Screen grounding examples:

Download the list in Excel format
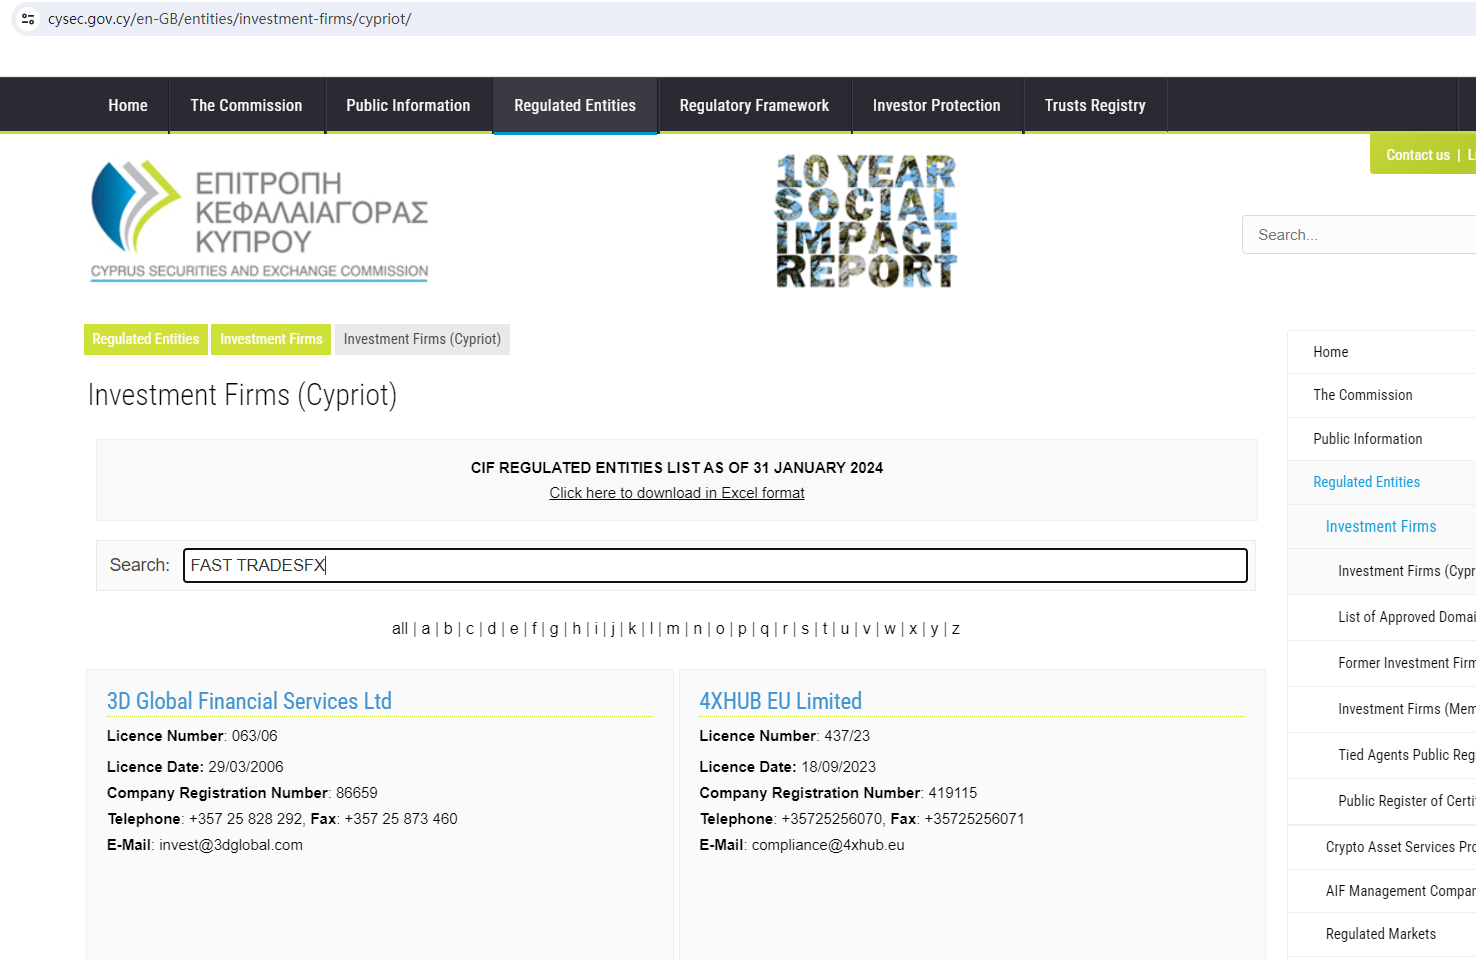Screen dimensions: 1476x960 click(x=677, y=493)
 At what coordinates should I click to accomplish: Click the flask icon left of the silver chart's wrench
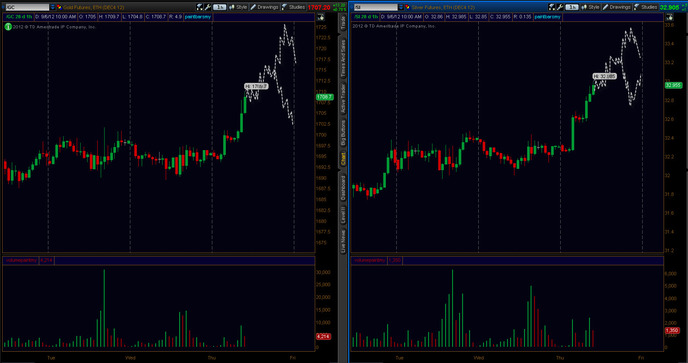pyautogui.click(x=552, y=7)
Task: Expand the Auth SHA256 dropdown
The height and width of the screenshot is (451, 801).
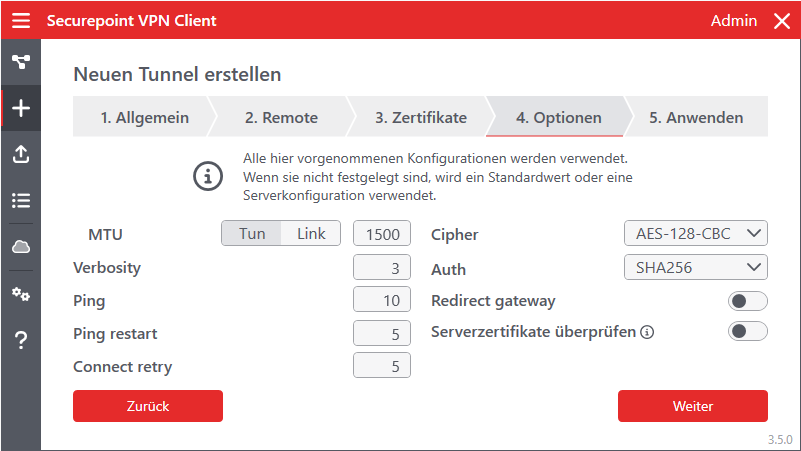Action: pos(695,267)
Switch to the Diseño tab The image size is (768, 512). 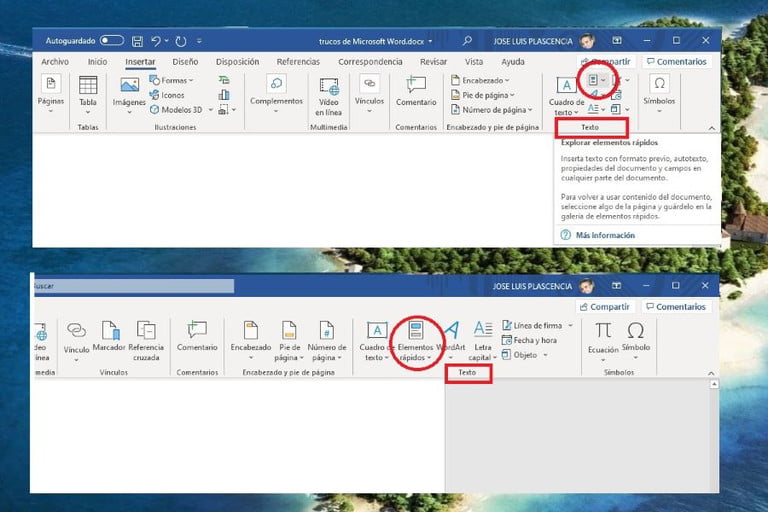[185, 61]
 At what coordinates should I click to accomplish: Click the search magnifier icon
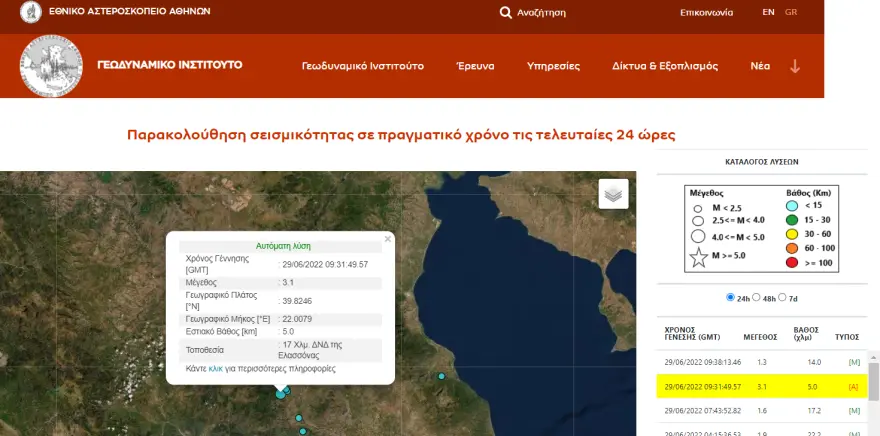(x=506, y=13)
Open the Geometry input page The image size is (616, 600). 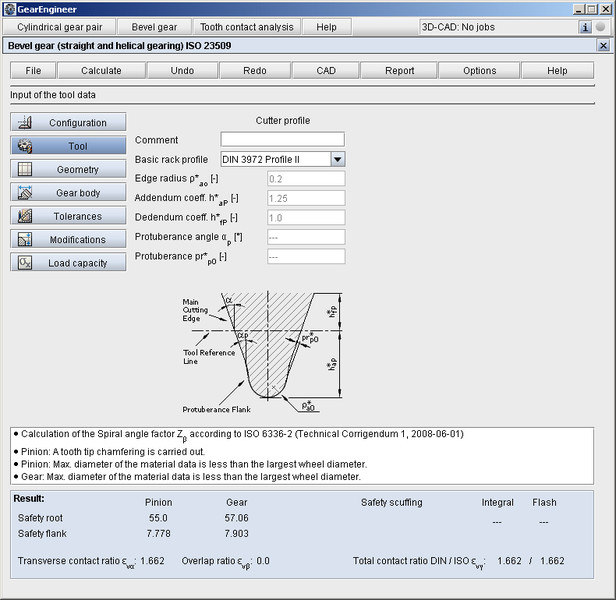[69, 170]
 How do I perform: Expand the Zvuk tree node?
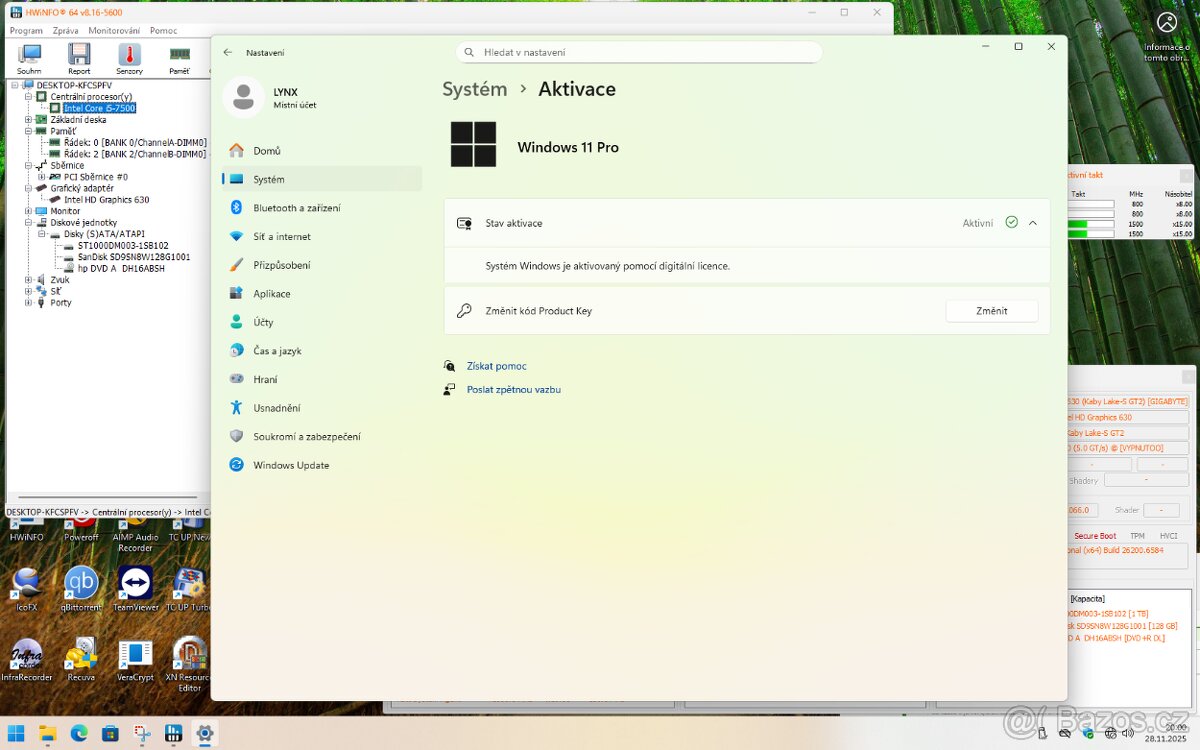(29, 280)
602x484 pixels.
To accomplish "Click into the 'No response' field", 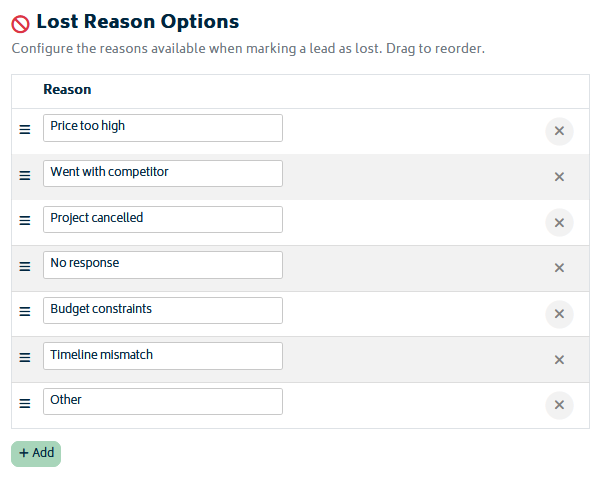I will pyautogui.click(x=163, y=265).
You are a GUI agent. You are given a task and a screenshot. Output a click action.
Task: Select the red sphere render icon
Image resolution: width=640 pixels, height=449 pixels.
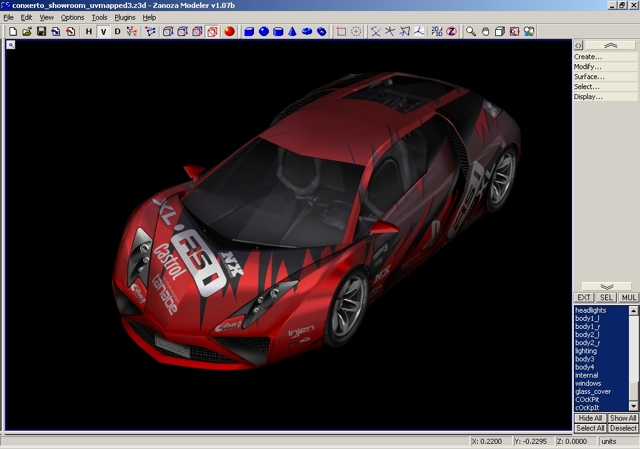tap(229, 31)
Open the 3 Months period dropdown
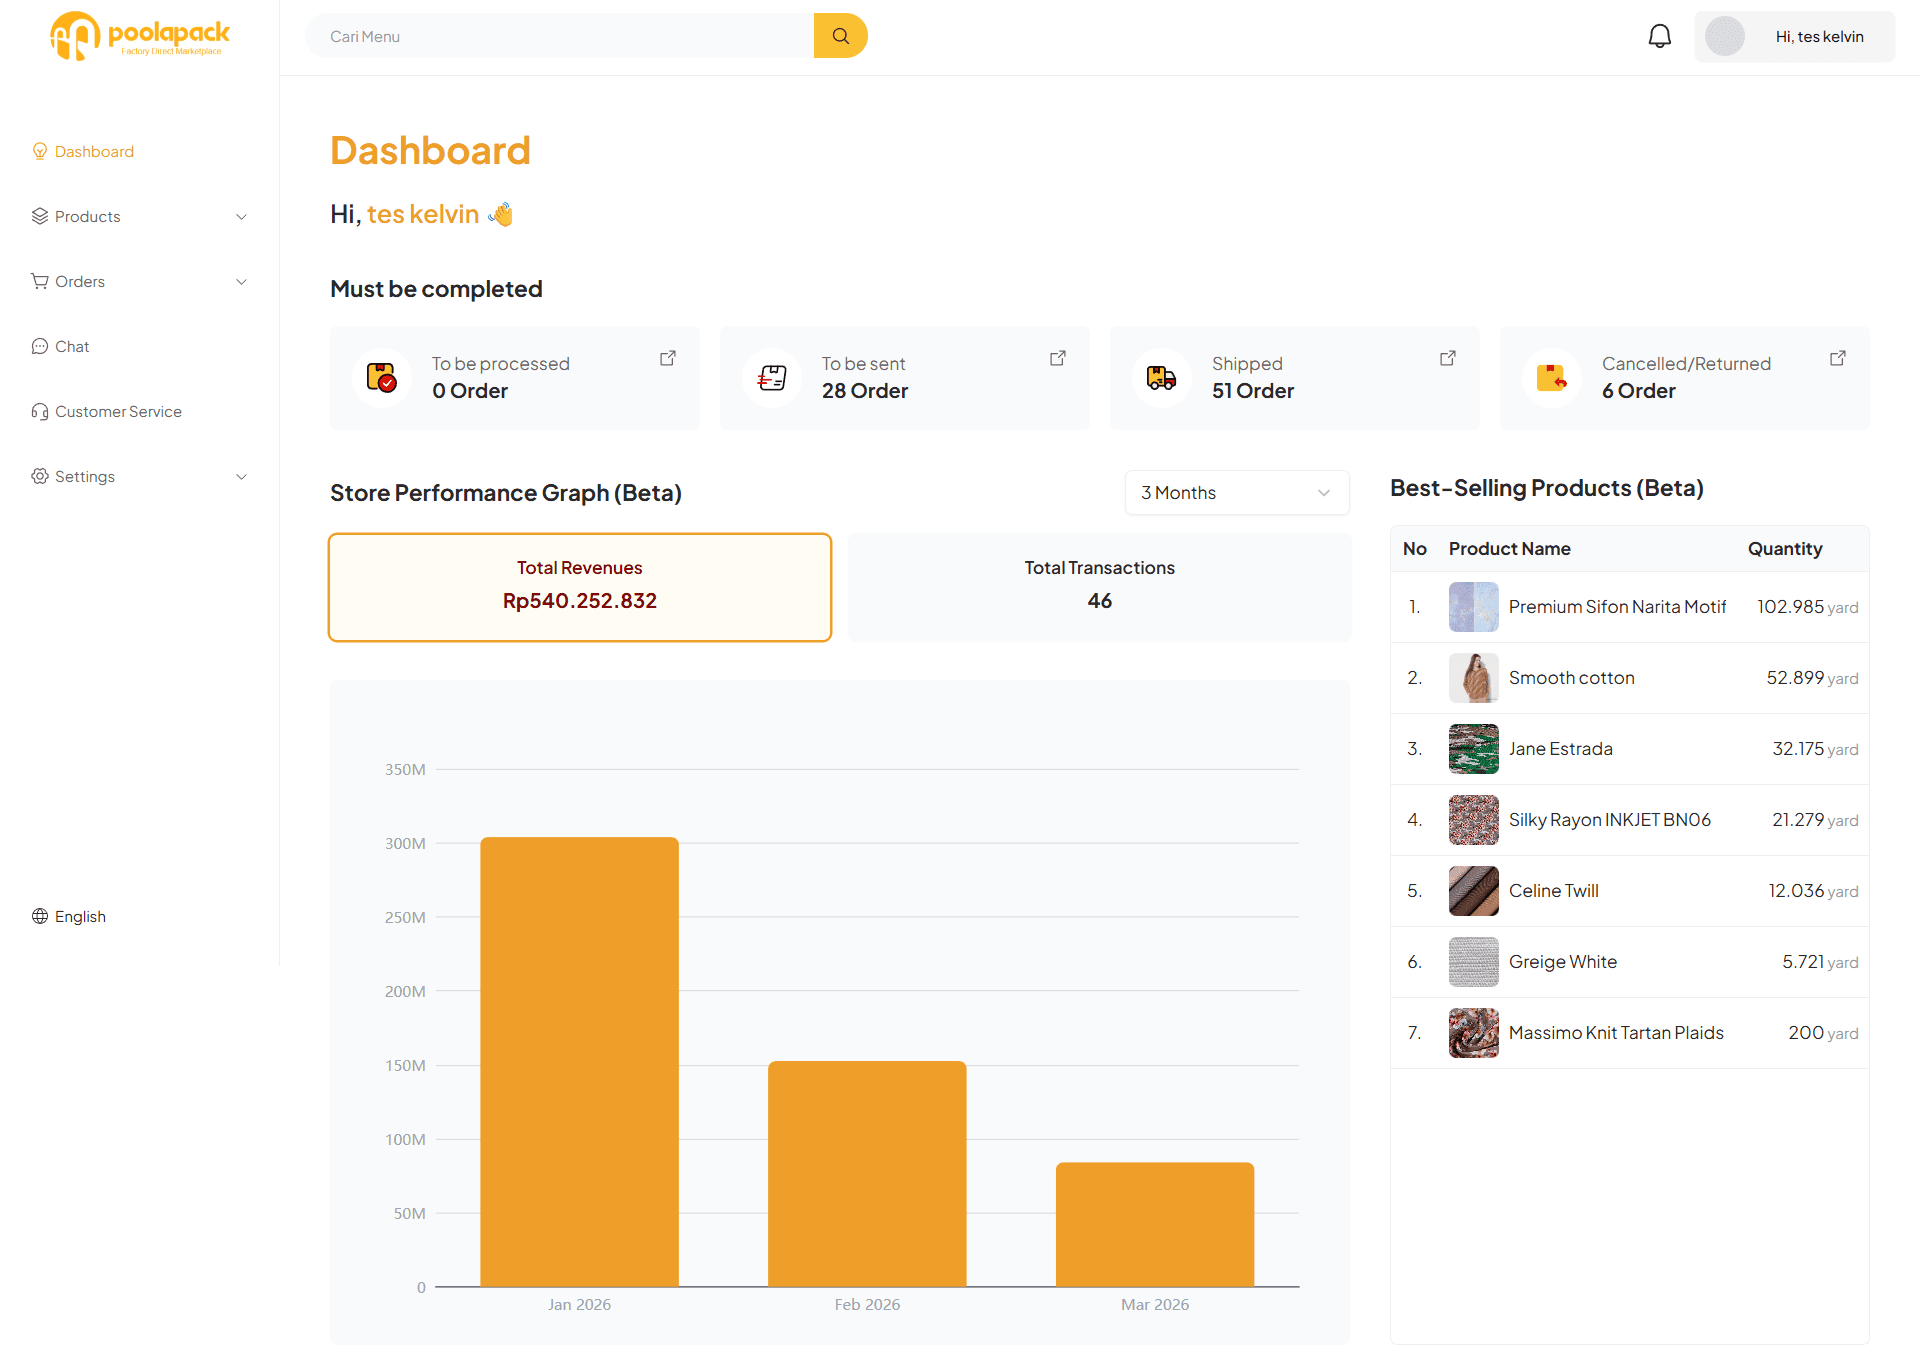The height and width of the screenshot is (1369, 1920). [x=1237, y=492]
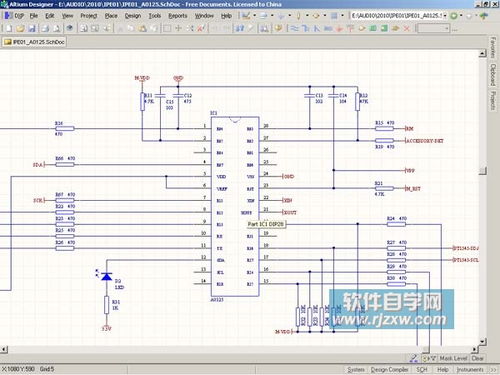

_SET TASK_
Quote the records word for word, beginning at the line that contains "You are a GUI" and continuing through the end of the records. Omit the pictures from your answer.

_FINAL RESULT_
You are a GUI agent. You are given a task and a screenshot. Output a click action.
Task: Select the red sphere render icon
Image resolution: width=640 pixels, height=449 pixels.
tap(229, 31)
Open the 3 Months period dropdown
The height and width of the screenshot is (1369, 1920). [x=1237, y=492]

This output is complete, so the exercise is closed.